> _Your goal_:
Once the line containing "This screenshot has width=651, height=651." is found in the entries below, restate it and each following line word for word, stopping after the line containing "Given: Click the".

> _Dataset excerpts_:
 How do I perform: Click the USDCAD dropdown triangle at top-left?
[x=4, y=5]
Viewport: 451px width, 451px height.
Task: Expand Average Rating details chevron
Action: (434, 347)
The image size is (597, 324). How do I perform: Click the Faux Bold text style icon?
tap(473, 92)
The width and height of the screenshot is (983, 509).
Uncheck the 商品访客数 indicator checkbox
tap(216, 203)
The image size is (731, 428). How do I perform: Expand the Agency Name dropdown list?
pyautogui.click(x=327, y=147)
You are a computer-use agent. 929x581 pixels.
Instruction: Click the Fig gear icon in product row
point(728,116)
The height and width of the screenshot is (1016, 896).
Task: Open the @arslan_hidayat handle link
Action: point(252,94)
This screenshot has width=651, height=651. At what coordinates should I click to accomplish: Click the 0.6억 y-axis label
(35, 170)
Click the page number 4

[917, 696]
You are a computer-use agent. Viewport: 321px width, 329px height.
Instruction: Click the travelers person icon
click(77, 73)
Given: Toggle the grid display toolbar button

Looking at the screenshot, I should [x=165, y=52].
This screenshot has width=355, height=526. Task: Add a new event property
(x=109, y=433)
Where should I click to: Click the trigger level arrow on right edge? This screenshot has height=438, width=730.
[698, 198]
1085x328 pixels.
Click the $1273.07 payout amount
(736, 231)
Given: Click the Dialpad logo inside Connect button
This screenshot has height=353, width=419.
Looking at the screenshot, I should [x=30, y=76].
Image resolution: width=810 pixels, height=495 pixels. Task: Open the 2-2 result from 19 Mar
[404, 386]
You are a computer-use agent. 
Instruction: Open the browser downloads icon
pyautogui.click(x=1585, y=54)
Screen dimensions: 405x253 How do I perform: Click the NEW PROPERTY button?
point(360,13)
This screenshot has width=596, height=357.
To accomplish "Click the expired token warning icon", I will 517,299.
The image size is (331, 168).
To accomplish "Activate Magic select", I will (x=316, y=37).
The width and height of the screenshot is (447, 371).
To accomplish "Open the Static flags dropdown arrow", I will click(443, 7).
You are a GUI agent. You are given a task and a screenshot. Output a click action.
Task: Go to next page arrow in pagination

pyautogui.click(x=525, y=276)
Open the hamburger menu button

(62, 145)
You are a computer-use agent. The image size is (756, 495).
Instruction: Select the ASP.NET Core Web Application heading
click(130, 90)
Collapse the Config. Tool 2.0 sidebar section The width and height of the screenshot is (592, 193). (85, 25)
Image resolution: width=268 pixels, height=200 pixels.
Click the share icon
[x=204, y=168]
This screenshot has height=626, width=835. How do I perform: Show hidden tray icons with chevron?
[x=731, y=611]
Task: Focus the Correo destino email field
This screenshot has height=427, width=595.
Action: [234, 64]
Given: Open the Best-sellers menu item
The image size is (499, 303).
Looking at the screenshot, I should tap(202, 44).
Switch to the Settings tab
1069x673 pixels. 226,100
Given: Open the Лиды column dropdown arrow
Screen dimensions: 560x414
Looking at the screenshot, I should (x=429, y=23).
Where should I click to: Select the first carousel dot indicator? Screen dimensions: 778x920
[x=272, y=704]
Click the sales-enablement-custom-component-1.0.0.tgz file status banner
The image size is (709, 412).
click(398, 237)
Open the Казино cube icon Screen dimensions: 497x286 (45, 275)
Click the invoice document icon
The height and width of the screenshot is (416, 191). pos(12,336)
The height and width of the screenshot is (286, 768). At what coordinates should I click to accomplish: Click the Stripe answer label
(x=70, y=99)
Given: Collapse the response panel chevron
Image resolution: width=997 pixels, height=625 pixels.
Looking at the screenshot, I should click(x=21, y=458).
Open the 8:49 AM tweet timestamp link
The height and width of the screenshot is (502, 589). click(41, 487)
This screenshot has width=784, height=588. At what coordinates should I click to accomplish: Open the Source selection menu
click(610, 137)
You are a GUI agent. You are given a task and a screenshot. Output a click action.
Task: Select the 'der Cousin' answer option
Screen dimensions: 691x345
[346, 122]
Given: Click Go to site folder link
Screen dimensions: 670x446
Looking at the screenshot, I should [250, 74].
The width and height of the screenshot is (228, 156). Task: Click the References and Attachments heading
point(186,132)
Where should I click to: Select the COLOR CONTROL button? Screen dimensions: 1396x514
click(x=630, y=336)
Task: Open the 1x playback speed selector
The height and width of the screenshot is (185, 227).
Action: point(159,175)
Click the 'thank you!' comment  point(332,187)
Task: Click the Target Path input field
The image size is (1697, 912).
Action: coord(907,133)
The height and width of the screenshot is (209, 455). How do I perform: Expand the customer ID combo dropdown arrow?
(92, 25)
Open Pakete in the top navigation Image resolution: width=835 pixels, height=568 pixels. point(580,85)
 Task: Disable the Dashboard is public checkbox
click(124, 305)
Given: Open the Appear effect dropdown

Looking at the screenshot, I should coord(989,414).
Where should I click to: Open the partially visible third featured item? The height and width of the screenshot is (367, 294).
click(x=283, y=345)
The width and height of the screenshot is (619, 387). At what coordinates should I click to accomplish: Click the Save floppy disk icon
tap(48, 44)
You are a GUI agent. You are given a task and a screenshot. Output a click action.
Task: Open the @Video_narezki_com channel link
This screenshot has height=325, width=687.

> _Answer section_:
This screenshot has width=651, height=651. At what coordinates should I click to accomplish: Click the 0.6억 y-axis label
(35, 170)
Click the page number 4

[917, 696]
You are a computer-use agent. Viewport: 321px width, 329px height.
Instruction: Click the travelers person icon
click(77, 73)
Given: Toggle the grid display toolbar button

Looking at the screenshot, I should [x=165, y=52].
This screenshot has width=355, height=526. Task: Add a new event property
(x=109, y=433)
Where should I click to: Click the trigger level arrow on right edge? This screenshot has height=438, width=730.
[698, 198]
1085x328 pixels.
Click the $1273.07 payout amount
(736, 231)
Given: Click the Dialpad logo inside Connect button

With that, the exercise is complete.